27 Nov 2019 | News Roundup

The latest “here comes the flood” entry in the climate scare is that Venice has become wet. Famously “The Floating City”, “The City of Canals” and so forth, Venice has 118 islands and over 400 bridges in a lagoon, and the sea surface is never far away. This year it had the highest flood since 1966 which means, well, you know: “The high tide calamity has raised deep concerns over the consequences of rising sea levels for a city that sees itself as being in the front line of the climate change battle.” But if climate change is to blame it must mean sea level rise is accelerating, right? And yet tide gauge data say it’s been slowing down since the 1970s. Maybe you’re just living in a swamp.

The sea level record goes back to 1910 and it tells a simple story:

Sea levels rose up to the late 1960s and then more or less stopped. So there’s nothing new about rising sea levels in the Venetian lagoon; what’s new (relatively) is that it has been rather slow the past few decades.
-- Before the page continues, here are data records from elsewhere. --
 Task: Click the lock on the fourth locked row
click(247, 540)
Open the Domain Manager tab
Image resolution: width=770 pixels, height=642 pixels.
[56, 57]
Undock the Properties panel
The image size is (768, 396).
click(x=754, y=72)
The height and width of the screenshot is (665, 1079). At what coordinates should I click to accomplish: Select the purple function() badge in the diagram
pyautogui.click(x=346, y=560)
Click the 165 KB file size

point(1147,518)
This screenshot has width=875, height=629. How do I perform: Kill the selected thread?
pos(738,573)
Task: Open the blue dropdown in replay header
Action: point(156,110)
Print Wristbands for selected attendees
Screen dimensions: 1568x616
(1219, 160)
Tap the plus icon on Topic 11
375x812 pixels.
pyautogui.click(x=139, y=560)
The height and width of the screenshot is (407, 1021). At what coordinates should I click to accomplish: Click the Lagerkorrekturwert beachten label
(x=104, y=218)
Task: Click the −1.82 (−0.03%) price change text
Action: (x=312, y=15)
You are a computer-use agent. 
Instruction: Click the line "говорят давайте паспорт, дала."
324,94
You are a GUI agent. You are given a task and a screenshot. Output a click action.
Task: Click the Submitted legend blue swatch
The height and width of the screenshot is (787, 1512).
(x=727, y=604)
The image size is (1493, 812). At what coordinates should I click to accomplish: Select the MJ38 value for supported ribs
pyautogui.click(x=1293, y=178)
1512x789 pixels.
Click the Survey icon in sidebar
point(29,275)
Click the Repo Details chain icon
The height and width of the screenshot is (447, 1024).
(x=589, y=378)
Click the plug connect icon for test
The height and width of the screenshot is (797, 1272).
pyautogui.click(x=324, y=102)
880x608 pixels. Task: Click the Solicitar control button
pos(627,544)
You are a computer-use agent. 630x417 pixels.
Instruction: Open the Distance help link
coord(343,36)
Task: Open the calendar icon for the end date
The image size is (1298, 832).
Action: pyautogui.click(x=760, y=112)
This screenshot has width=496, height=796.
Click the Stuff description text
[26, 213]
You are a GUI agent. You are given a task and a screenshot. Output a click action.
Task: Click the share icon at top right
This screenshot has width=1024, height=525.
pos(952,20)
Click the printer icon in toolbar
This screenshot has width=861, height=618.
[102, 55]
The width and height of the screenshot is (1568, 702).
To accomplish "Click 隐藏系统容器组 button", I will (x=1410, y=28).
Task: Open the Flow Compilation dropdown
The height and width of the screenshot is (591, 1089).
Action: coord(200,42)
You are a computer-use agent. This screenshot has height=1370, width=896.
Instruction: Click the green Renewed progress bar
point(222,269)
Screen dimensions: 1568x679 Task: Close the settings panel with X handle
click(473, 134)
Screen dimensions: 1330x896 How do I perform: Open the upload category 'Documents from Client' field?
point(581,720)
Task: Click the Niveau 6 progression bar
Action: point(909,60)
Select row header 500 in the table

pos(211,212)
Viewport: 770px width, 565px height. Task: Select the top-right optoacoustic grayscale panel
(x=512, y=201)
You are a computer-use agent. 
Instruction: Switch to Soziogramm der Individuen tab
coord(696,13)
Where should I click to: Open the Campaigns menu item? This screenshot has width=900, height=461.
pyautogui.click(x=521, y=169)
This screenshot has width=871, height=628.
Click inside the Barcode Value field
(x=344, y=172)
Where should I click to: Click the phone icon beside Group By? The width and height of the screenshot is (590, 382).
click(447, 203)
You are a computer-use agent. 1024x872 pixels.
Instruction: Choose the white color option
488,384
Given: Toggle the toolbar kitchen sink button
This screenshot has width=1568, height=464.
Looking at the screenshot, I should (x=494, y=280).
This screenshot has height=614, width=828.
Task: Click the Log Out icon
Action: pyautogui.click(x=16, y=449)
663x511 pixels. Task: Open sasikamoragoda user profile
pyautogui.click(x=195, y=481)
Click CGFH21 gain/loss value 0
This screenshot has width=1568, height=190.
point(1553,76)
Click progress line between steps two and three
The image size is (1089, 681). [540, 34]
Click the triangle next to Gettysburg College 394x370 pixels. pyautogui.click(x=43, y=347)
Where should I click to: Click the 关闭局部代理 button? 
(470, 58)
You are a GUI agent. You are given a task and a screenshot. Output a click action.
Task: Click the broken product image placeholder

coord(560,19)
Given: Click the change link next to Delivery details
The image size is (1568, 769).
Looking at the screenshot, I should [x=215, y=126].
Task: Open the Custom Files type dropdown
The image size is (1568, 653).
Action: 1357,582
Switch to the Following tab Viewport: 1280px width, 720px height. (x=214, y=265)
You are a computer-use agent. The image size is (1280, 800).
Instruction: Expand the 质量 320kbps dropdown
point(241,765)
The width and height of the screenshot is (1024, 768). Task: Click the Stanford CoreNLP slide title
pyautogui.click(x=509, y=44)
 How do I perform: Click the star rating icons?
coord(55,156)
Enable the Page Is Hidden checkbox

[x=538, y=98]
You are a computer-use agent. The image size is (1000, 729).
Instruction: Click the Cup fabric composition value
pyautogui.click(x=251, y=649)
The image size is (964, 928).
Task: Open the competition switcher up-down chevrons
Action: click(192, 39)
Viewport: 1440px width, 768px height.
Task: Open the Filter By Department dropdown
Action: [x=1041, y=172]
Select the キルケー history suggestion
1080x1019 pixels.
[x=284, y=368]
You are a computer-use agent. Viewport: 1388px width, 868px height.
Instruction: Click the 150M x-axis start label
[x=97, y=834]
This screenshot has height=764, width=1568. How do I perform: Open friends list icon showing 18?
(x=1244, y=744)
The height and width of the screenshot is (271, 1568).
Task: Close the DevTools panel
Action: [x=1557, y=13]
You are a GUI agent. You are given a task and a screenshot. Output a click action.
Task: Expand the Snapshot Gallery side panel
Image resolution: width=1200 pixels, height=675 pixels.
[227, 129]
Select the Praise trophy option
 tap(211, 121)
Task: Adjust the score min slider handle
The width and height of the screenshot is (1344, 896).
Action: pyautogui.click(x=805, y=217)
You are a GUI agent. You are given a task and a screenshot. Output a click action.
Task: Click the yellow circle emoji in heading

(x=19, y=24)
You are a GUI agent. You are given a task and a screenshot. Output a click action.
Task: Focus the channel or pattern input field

Perhaps for that reason the city got lax about upgrading the barrier system that is intended to protect it from future flooding. Naturally when the floods hit, rather than accept the blame, local politicians reflexively blamed climate change. But the swamp thing matters because according to one study, on average the sea has been rising in Venice by about 1 millimetre per year (give or take .3) since 1870, the same as the Mediterranean as a whole, and is rising only slightly faster now than in the 16th to 18th centuries. Other studies using various clever reconstruction methods suggested that sea levels were 12 to 21 cm higher in the Medieval era than today. There’s that darn Medieval Warm Period again. Weren’t you told to go away?

It's surprising just how much climate change alarmism, with its famous “don’t you believe the science” challenge, is based less on bad data than on none. Yet data are available. And Venice, like just about everywhere, has seen a continuation of the gradual rise in sea levels that has been going on for thousands of years, since the more rapid one at the end of the last glaciation.

Venice is in trouble, with under a third the inhabitants it had in 1945, possibly driven away by 20 million tourists a year. Unfortunately Venice has also been sinking by about 1.5 millimetres per year (again give or take .3) which is mighty hard to blame on “climate change”. It’s just what happens when you build a city on log pilings in a swamp. Always was. Always will be.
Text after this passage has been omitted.